Maltese said that capital providers’ price expectations are shifting along with structural changes to the loss environment – meaning that 2023’s reinsurance renewal cycle is likely to see further pricing pressures.

“Loss experience from here will be crucial,” he said. “Whilst pressure will increase if the wind blows this year, it will be more muted off the back of a loss-free second half. Choosing your intermediary carefully is essential in helping cedents secure the best and most cost-effective coverage available in the current environment.”


The property-catastrophe market is currently weathering headwinds of price, risk and inflation. Reduced capital inflows, along with rising secondary peril losses, have strengthened reinsurers’ determination to meet the rising cost of capital, Howden said.

Property-catastrophe pricing for Florida business rose by an average of 25% at June 1. A cumulative increase of 90% in the last five years has driven Howden’s 1 June ROL index to its highest level since 2007.


While Ukraine war claims are likely manageable overall for the reinsurance industry, the concentration of losses among premium-light lines of business will cause disproportionate pain, Howden said. Current industry loss predictions range from $10 billion at the low end to more than $20 billion. However, reported claims have a long way to go before they approach those numbers.


Capital impacts have been significant as asset markets adjust to the end of the “great moderation,” Howden said. This year already represents a new low for dedicated reinsurance capital. An 11% impairment during the first six months, along with significantly higher premiums, sent the reinsurance sector’s solvency ratio to levels not seen since the Global Financial Crisis.

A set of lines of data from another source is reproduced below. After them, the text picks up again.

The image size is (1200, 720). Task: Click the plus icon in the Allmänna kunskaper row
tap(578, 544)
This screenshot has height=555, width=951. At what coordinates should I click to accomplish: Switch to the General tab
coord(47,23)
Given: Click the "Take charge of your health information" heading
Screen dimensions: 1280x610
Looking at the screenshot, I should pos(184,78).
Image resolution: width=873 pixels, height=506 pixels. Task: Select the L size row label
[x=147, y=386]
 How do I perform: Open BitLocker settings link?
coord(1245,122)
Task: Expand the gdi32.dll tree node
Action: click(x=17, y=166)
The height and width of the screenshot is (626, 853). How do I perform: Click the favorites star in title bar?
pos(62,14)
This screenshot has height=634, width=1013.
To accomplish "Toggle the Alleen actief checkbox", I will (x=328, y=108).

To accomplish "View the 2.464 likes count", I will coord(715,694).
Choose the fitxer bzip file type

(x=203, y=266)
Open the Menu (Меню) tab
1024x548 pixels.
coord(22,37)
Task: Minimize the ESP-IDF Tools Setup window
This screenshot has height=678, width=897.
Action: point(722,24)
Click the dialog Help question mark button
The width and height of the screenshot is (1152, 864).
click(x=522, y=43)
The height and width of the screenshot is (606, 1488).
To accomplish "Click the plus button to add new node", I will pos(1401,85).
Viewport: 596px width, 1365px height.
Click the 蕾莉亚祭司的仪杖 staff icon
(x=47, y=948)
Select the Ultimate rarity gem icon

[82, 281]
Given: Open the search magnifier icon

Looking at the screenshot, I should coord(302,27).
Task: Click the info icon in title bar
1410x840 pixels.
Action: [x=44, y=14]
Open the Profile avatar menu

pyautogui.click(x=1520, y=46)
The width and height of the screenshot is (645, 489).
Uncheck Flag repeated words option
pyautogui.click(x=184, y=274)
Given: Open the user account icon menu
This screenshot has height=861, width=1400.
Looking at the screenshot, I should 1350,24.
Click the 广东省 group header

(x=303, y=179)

Even if there is a recovery in financial markets in the second half, capital losses are unlikely to recover fully this year, Howden said. Any year-on-year decline in reinsurance capital at the end of December would be the first full-year reversal since 2008.

“Unlocking capital in order to find solutions for risks that may soon outgrow the sector’s capital base will be crucial to maintaining relevance and offering clients coverage that meets their rapidly changing needs,” said Elliot Richardson, chair of Howden Re. “Clients demand better data, world-class analytics, scale and a unique blend of capital markets and risk transfer. In these market conditions, clients need a new approach to broking that is innovative, aggressively entrepreneurial and home to the sector’s strongest talent. In 2023, Howden Tiger will be delivering just that.”